Ben de Sami Kohen’in yalancısıyım.
Milliyet’in usta dış politika yazarı 31 Aralık 2014 tarihli köşesinde Türk dış politikasının bir yılını değerlendirdi.
Sami hocanın verdiği notlar, Ankara’nın 2014’te dış politikada sınıfı geçemediğini net biçimde ortaya koyuyor.
Irak Kürdistanı’yla ‘maddi’ ilişkiler ve Rusya ile henüz sadece ‘iyi niyet anlaşması’ndan öteye gitmeyen yeni boru hattı uzlaşısını saymazsak Türkiye 2014’te dış ilişkiler bakımından son dönemlerin en kötü yılını yaşadı.
Kuşkusuz bu durumun ‘içeri’ ile alakası çok büyük…
**
Türkiye’de dengeler değiştikten, yani ‘derin devlet’ yenilip Erdoğan iktidarı pekiştikten sonra AKP’nin içi dahil olmak üzere yeni hesaplaşmalar baş gösterdi.
Erdoğan-Gül dengesi de orta yerden kalkınca, Ankara ‘otoriter’ yönü daha da ağır basan bir rejim haline geldi.
Erdoğan kampı kendisini yeterince güçlü hissedince, AKP’nin maddi ve manevi bakımdan en büyük ortaklarından biri olan Fetullah Gülen Cemaati’ne de savaş açtı.
‘Paralel devlet’ adı verilen operasyonların sonucunda hukuki bir noktaya varılsa da varılmasa da yapılanların siyasi olduğundan kimse şüphe duymayacak.
Bu da Erdoğan’ın ve AKP’nin daha fazla zemin kaybetmesi, uluslararası camiadan daha da dışlanması anlamına geliyor.
**
Bir ülkede demokrasi olmayınca, demokrasinin sınırlarını genişletmek için mücadele veren kesimlerin sesi de cılız kalınca ne yazık ki sonuç bu oluyor.
Bir ‘güç odağı’ yeniliyor, ama ‘galip gelen diğer odak’ aynı otoriter yöntemleri kullanıyor.
Türkiye’de siyasetin en kısa özeti budur maalesef…
Askeri vesayetten dini vesayete geçildi, hepsi bu!..
“Hangisini tercih ederdiniz?” sorusuna kendi adıma cevabım “Ne biri, ne öbürü” olur.
Kimse askerin güçlü olduğu son yüzyıldaki ‘derin devlet’ marifetlerini unutturamaz. Kıbrıs’ın ‘kontrgerillanın merkezi’ olduğu ve o güçlerin adada cirit oynattıkları gerçeği akıldan çıkarılamaz.

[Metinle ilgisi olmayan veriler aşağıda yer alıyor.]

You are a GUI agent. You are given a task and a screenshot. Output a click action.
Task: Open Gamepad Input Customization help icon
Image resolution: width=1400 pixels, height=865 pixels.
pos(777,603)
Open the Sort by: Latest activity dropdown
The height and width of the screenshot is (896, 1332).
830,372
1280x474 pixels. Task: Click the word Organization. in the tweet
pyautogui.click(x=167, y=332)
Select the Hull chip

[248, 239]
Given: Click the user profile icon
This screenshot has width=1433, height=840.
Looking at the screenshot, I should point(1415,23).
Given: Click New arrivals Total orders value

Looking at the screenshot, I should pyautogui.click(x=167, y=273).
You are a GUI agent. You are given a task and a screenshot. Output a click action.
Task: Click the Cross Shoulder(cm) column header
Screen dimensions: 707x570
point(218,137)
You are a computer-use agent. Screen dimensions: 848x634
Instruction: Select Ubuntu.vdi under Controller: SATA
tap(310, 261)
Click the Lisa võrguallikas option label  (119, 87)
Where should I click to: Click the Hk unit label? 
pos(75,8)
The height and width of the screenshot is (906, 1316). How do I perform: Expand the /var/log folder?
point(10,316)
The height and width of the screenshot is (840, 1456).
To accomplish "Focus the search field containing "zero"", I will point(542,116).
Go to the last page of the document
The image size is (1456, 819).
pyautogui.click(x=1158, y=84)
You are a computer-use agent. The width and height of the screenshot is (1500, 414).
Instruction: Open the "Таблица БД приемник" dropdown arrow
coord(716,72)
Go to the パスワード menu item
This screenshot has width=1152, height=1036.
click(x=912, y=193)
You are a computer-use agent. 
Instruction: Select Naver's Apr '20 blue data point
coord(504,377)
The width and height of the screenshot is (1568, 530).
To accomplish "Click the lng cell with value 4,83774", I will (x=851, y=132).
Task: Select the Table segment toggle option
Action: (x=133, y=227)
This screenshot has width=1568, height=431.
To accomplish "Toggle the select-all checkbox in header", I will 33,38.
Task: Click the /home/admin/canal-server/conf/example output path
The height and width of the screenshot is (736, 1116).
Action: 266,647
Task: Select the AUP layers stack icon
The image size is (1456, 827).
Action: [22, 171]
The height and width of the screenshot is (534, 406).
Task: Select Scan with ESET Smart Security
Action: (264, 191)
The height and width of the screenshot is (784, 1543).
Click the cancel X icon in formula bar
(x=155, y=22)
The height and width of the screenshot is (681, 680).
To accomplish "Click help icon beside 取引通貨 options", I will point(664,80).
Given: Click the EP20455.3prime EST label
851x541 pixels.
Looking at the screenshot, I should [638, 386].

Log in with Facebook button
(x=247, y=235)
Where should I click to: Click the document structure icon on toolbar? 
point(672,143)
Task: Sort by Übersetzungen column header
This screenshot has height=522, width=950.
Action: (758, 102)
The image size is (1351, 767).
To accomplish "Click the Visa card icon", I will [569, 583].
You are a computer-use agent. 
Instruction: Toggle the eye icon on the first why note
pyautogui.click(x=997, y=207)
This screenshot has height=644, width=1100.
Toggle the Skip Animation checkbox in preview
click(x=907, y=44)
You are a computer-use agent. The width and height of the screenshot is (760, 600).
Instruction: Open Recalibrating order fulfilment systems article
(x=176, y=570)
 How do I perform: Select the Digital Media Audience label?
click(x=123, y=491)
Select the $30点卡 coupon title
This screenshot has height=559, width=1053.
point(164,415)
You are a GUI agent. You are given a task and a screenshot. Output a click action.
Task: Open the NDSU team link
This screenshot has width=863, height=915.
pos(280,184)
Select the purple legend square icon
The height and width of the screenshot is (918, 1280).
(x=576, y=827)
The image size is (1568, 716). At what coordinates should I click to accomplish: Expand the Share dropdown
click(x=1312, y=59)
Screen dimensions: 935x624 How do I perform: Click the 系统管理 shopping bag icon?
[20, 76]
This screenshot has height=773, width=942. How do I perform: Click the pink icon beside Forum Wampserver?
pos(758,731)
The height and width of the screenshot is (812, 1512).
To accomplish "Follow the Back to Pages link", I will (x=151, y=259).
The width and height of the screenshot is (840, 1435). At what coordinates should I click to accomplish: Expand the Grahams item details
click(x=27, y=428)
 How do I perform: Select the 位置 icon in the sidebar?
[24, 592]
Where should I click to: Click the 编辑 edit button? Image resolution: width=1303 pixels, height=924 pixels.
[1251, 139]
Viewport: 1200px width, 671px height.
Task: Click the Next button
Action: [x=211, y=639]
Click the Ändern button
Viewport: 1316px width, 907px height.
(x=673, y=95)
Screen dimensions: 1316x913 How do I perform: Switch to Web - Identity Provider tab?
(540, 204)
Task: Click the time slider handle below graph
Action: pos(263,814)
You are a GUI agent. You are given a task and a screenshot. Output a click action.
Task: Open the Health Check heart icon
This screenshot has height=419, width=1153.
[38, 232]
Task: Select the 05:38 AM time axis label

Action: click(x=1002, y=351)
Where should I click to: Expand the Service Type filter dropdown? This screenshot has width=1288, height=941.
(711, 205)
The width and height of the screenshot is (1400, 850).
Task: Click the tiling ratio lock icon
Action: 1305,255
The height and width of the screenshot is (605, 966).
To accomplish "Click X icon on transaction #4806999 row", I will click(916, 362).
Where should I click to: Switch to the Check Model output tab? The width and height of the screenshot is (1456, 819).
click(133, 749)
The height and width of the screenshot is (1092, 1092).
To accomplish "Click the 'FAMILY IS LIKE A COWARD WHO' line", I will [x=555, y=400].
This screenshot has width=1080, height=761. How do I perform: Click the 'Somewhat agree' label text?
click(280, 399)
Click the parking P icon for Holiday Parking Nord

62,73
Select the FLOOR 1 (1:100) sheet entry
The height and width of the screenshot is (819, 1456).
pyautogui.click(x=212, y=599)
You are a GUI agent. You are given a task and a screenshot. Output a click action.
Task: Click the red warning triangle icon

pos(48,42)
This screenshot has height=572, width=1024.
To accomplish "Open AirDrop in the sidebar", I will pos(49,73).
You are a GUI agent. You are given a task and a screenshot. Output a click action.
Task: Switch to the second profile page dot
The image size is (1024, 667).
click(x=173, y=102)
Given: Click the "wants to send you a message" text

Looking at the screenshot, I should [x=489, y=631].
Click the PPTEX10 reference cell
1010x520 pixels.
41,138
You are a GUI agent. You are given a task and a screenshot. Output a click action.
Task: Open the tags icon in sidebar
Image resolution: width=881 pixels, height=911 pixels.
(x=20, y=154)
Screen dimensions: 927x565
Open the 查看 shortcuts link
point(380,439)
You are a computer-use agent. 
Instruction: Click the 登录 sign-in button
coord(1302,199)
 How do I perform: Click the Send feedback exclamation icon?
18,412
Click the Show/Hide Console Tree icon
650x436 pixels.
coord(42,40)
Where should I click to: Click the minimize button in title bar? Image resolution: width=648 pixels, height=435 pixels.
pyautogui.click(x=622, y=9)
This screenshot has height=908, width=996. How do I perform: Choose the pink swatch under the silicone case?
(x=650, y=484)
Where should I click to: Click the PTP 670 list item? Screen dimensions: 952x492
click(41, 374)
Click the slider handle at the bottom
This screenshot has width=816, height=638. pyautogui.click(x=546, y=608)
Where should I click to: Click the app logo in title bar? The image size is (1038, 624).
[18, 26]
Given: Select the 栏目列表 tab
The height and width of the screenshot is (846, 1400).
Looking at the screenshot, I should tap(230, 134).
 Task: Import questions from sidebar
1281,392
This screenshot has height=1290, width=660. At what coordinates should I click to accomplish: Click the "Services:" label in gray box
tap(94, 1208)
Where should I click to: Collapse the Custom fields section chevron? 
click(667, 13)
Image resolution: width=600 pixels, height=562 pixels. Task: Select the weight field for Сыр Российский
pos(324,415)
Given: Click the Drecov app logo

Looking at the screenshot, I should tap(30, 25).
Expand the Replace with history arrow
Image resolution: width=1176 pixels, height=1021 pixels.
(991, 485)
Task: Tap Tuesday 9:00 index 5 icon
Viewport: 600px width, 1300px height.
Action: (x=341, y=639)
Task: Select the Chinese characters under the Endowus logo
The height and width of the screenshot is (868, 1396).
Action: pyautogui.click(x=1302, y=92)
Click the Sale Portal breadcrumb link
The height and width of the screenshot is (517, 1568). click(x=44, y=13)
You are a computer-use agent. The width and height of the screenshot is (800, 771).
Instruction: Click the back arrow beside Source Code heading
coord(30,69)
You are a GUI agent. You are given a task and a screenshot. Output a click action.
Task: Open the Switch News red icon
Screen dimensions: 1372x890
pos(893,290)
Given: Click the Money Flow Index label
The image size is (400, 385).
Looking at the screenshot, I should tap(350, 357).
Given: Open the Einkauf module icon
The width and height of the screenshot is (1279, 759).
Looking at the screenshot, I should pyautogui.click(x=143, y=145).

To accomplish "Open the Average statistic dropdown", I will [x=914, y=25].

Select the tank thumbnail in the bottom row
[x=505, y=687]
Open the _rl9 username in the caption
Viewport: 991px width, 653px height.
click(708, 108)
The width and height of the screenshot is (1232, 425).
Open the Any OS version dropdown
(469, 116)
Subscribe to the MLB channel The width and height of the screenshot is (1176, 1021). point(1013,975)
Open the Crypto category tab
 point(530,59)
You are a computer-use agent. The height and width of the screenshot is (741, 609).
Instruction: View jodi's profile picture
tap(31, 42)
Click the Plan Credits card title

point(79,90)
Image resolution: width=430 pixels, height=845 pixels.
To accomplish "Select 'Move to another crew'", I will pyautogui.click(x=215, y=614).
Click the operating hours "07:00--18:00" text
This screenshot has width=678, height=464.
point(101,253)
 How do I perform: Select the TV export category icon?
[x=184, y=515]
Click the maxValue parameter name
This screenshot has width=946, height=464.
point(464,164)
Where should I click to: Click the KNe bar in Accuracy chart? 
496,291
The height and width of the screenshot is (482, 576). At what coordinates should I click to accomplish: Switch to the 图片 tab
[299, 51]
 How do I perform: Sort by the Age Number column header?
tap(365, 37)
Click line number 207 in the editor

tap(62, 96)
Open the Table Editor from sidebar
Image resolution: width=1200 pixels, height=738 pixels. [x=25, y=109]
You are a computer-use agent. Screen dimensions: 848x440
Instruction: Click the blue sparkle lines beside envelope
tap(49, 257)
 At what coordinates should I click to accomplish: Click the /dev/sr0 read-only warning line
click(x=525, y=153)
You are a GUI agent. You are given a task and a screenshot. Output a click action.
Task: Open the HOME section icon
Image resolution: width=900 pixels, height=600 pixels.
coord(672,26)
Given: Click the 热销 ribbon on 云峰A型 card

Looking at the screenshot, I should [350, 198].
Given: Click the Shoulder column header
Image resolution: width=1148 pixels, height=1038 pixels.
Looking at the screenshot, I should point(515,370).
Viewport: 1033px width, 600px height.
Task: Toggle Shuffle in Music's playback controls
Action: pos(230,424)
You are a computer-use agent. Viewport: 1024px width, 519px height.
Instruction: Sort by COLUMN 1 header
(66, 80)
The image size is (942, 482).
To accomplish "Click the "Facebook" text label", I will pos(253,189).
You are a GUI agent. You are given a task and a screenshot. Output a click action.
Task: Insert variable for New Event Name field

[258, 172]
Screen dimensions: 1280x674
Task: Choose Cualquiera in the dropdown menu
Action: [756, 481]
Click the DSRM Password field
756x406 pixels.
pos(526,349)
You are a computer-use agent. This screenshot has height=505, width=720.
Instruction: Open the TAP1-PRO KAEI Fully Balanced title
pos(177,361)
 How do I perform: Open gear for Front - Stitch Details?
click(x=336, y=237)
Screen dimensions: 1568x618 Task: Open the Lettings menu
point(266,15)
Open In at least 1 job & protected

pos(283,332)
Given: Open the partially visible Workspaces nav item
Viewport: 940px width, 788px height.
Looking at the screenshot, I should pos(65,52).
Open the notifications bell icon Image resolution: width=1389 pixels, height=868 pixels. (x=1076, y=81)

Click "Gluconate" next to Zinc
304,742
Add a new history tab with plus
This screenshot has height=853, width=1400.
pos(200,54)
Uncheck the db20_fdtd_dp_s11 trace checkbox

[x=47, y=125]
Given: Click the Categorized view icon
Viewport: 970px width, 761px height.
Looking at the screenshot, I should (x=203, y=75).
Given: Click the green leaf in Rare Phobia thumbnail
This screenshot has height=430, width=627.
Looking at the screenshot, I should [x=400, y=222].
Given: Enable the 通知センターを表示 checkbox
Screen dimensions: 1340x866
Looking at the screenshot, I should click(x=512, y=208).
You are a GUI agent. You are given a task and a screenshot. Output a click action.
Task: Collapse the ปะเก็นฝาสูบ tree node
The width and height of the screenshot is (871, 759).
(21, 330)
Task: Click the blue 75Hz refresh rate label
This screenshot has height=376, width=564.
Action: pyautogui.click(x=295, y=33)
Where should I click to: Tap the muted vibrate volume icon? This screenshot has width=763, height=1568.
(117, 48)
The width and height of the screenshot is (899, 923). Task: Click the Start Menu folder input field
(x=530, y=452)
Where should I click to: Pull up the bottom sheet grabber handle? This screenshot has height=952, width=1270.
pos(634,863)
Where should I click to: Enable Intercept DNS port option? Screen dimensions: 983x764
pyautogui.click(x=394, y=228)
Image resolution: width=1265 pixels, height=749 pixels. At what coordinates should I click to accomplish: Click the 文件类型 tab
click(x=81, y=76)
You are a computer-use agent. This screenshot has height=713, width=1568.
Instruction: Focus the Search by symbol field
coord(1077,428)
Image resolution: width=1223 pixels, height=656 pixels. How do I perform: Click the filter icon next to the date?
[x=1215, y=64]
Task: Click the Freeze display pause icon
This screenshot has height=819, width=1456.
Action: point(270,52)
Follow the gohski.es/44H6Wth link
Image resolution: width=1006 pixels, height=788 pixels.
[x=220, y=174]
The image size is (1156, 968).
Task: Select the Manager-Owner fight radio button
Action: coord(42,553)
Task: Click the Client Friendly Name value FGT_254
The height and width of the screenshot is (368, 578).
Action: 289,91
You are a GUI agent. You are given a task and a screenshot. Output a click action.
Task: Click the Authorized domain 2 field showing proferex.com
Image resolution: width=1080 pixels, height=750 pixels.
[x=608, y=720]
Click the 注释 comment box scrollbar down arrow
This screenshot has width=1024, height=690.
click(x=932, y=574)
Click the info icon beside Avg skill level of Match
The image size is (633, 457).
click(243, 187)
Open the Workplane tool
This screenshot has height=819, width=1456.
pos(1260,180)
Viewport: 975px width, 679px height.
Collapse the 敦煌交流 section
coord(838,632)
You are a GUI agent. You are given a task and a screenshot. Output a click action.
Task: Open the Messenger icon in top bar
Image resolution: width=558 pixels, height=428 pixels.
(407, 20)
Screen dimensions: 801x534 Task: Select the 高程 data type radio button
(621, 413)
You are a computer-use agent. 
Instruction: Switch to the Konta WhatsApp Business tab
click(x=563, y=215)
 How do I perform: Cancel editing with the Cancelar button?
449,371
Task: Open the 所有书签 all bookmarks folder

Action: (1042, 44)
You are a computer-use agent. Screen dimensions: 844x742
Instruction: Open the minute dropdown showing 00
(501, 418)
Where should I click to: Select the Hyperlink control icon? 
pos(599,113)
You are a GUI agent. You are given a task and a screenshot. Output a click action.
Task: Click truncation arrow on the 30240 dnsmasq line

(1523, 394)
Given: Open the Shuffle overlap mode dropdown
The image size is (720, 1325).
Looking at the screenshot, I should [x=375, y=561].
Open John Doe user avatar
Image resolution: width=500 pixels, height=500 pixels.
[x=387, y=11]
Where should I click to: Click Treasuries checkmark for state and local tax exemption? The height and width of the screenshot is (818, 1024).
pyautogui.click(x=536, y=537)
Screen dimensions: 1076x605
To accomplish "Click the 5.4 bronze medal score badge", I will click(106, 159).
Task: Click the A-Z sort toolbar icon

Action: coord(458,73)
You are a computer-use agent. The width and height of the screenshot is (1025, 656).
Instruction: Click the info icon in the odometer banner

Ancak bu, şimdiki dini vesayete karşı çıkmamak, o gücün Kıbrıs’ta rolünü ilerletme çabası içinde olduğu gerçeğini görmemek anlamına gelmez.
Kuzey Kıbrıs’ta şeriatçı bir örgütlenme adımları olduğunu görmeyenler, yanlış yere bakıyordur.
**
Sami Kohen çok net yazdı: Türkiye 2014’te dış politikada ivme kaybetti, ilişkilerini bozdu, geriledi. Kohen bunları yazarken “Kıbrıs’taki müzakerelerin durduğunu” da eklemeyi ihmal etmedi.
Kendi iç tüketimimizde “Müzakereleri kesen Anastasiadis’tir” masalını anlatsalar da, Kıbrıs ve Kürt sorunu dışında Türkiye’nin dış politikada tutunacak dalı yok gibidir.
Her tehdit aynı zamanda bir fırsattır ama…
Ve Ankara Kıbrıs’ta da ‘iyi işler’e muhtaçtır.
Oysa Lefkoşa’nın Kuzeyi’nde Ankara’nın dış politikadaki kötü gidişine dur diyebilecek, Türk dış politikasını Kıbrıs sorununda doğru zemine oturtabilecek bir ‘lider’ boşluğu vardır.
Türkiye 2014’te dış politikada duvara tosladı.
2015’te bu gidişatı tersine çevirebilecek anahtarlardan birinin adı Kıbrıs’tır.
“Çözümsüzlük çözüm değildir” söylemini ileri götürecek adımlar atmak için Ankara’yı beklemek yerine Kıbrıs’taki çözüm güçlerinin sesini çıkarması, Nisan seçimlerine de odaklanarak ve birbiriyle didişmek yerine dayanışma içinde hareket etmesi hayati öneme sahiptir.
Zira gidişat iyi değildir.
Türkiye’nin dış politikada zemin kaybetmesi, içe kapanması, Batı’ya sırtını dönmesi Osmanlılaşma ve İslami devletleşmenin hızını artıracaktır ki Kıbrıs’ın bu durumda zatürree olma ihtimali yüzde 100’e yakındır.